• **Supplied information**:
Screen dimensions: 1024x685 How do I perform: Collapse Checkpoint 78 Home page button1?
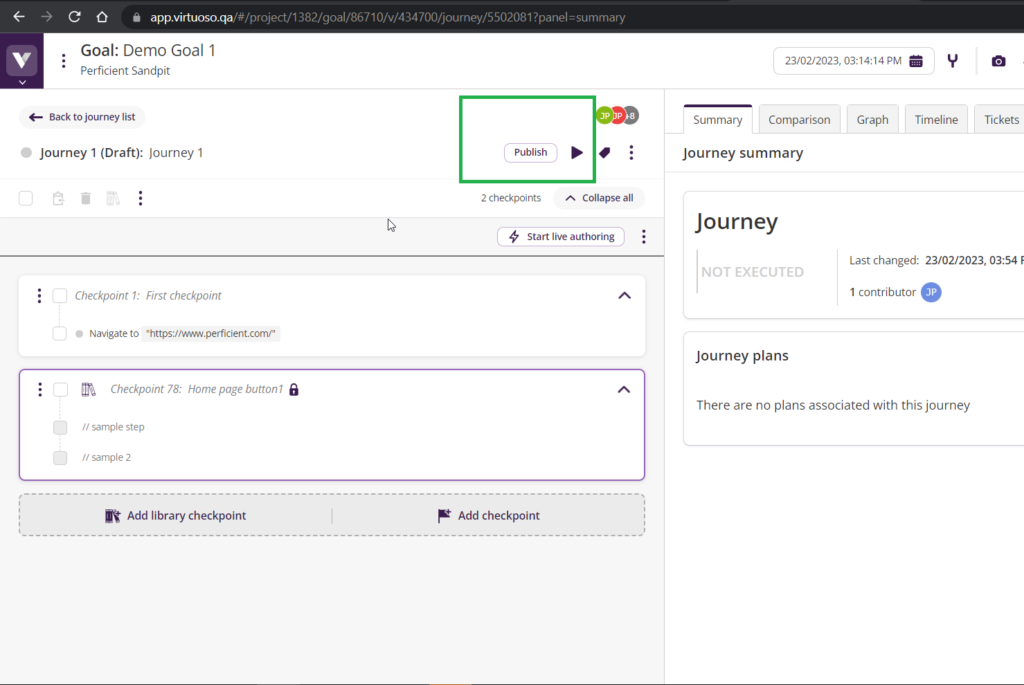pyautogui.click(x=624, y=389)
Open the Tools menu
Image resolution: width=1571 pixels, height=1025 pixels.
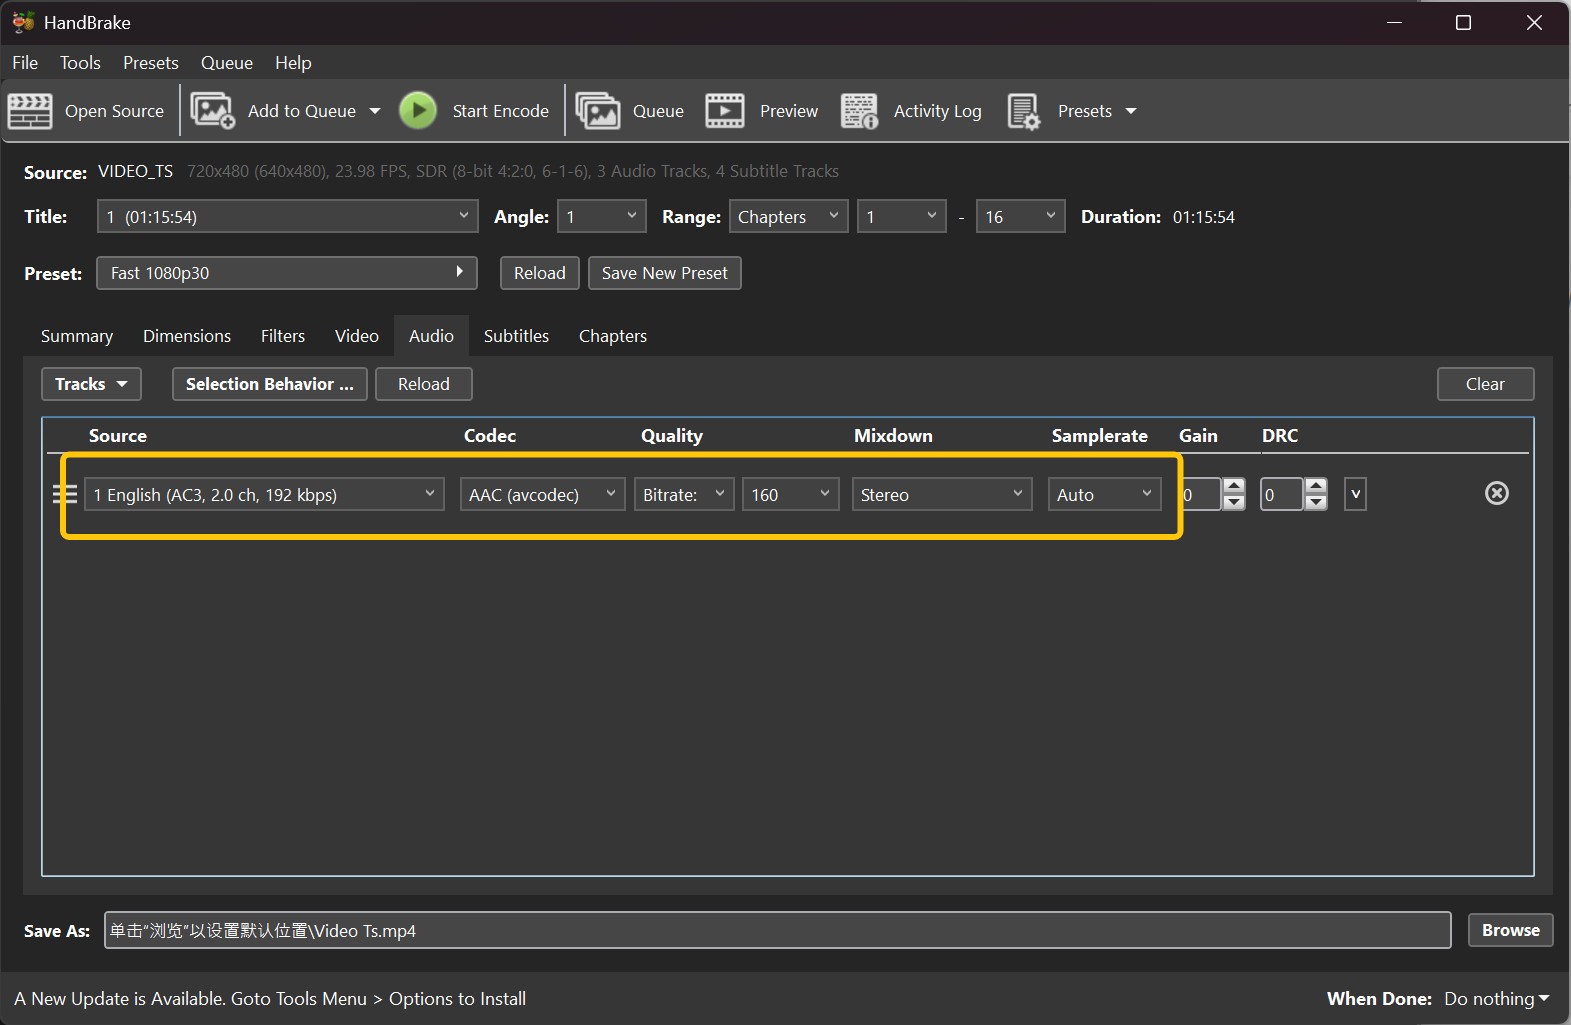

---

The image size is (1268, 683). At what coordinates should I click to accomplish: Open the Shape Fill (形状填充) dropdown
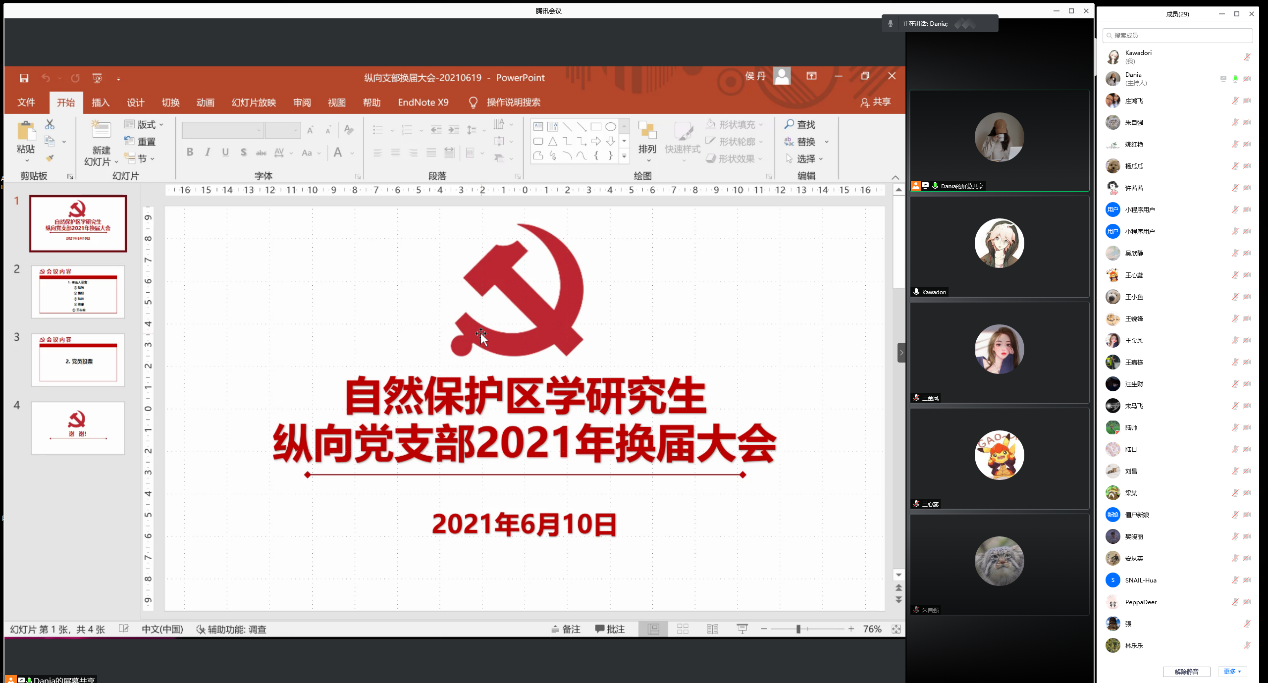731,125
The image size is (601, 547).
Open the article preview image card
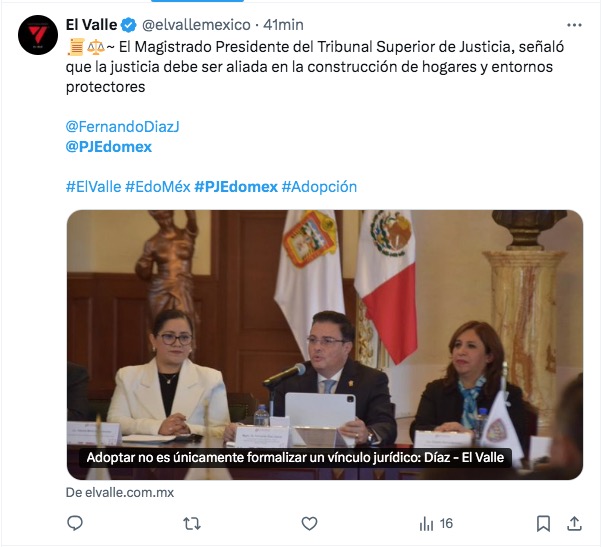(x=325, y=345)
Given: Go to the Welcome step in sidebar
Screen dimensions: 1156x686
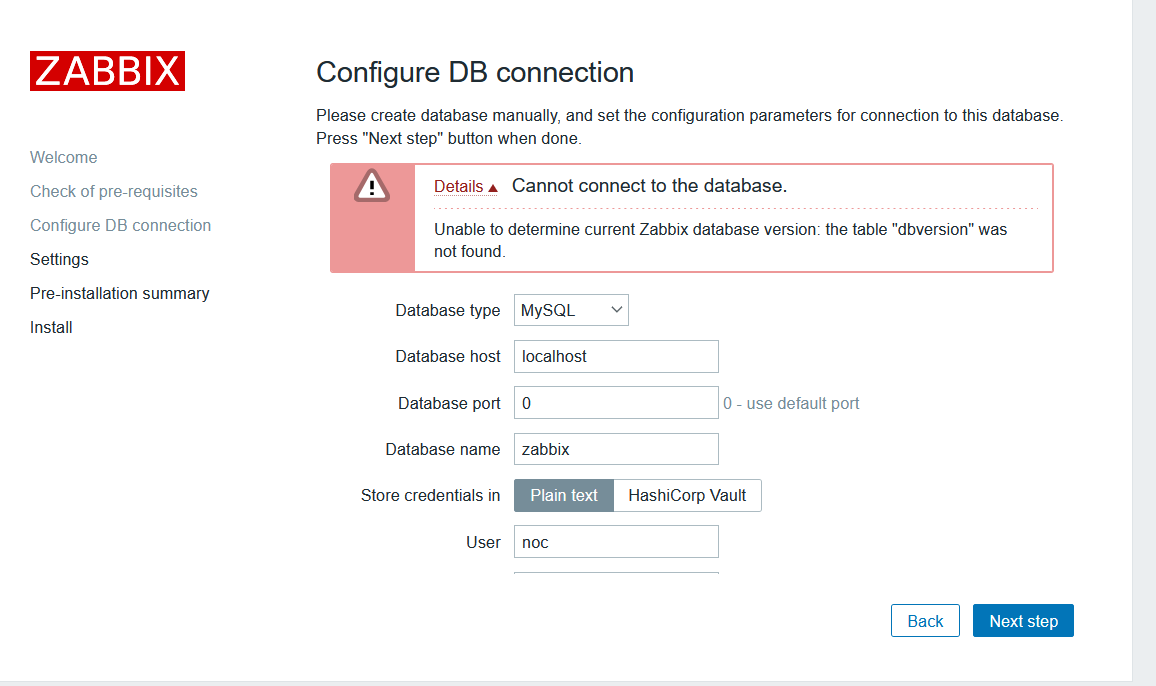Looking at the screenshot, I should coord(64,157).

* * *

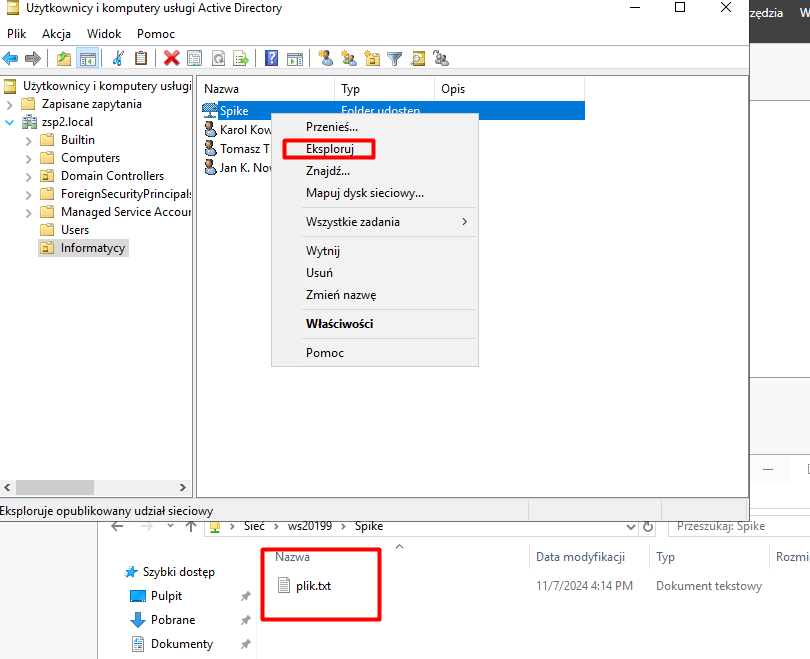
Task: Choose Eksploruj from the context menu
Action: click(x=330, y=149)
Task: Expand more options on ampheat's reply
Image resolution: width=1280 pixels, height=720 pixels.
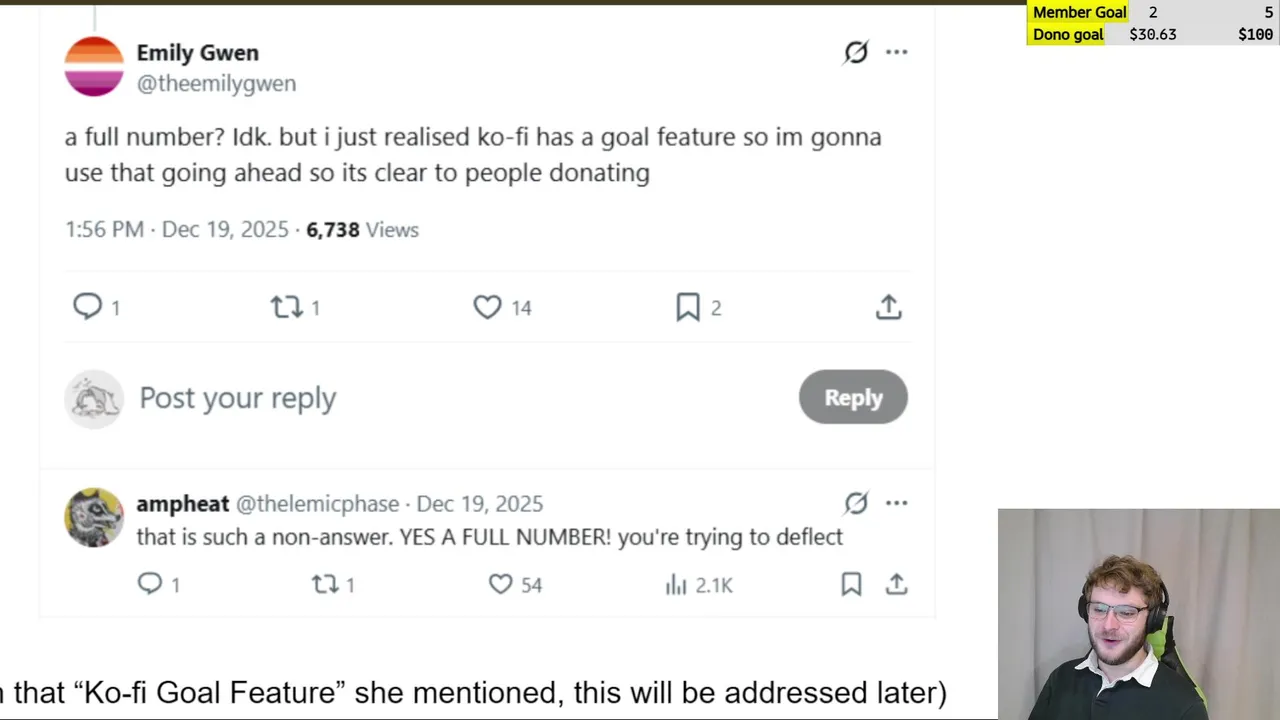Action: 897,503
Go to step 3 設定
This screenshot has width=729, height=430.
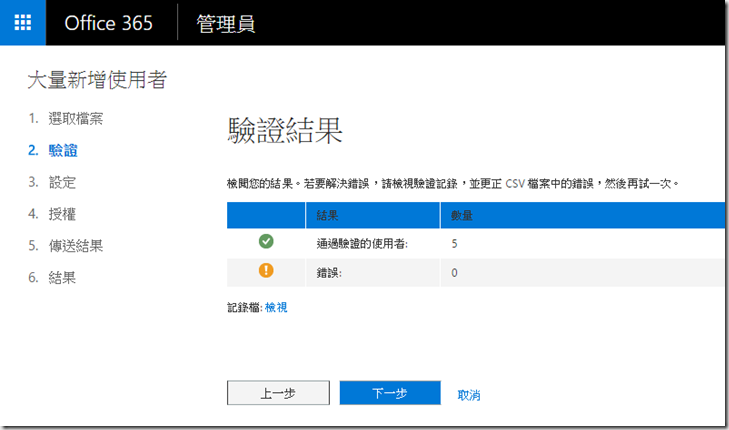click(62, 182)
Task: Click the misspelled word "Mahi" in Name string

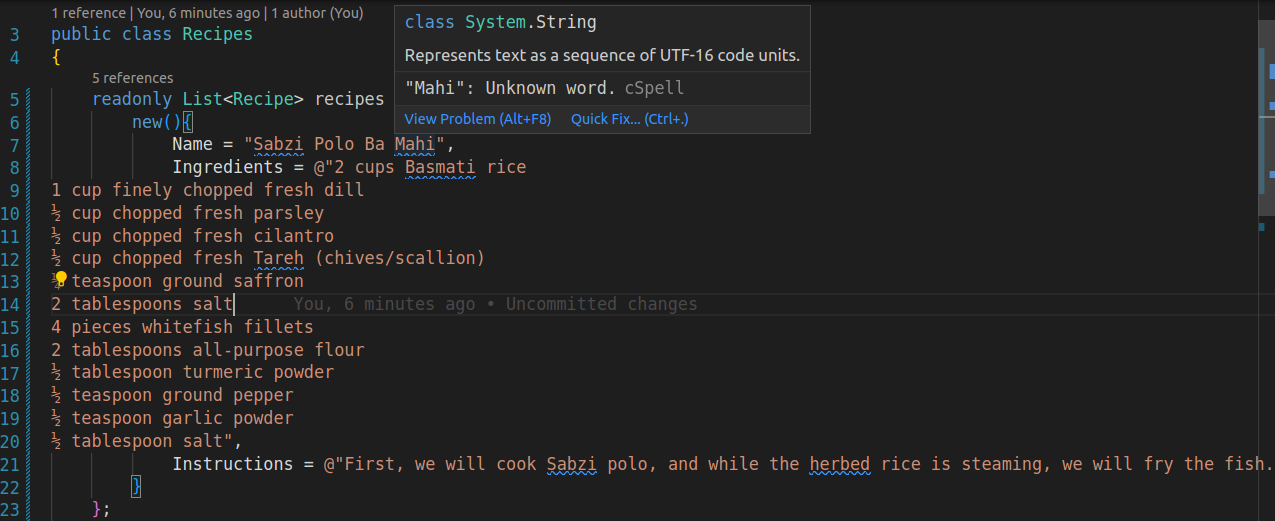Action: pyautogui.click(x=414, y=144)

• **Aim of the task**: Copy the entries above exactly, but only the stretch from the line containing "Screen dimensions: 1024x685" through the line containing "Image resolution: width=1571". Keep both end lines; drop the pictures.

• **Exercise answer**:
Screen dimensions: 1024x685 How do I perform: Collapse Checkpoint 78 Home page button1?
pyautogui.click(x=624, y=389)
Open the Tools menu
Image resolution: width=1571 pixels, height=1025 pixels.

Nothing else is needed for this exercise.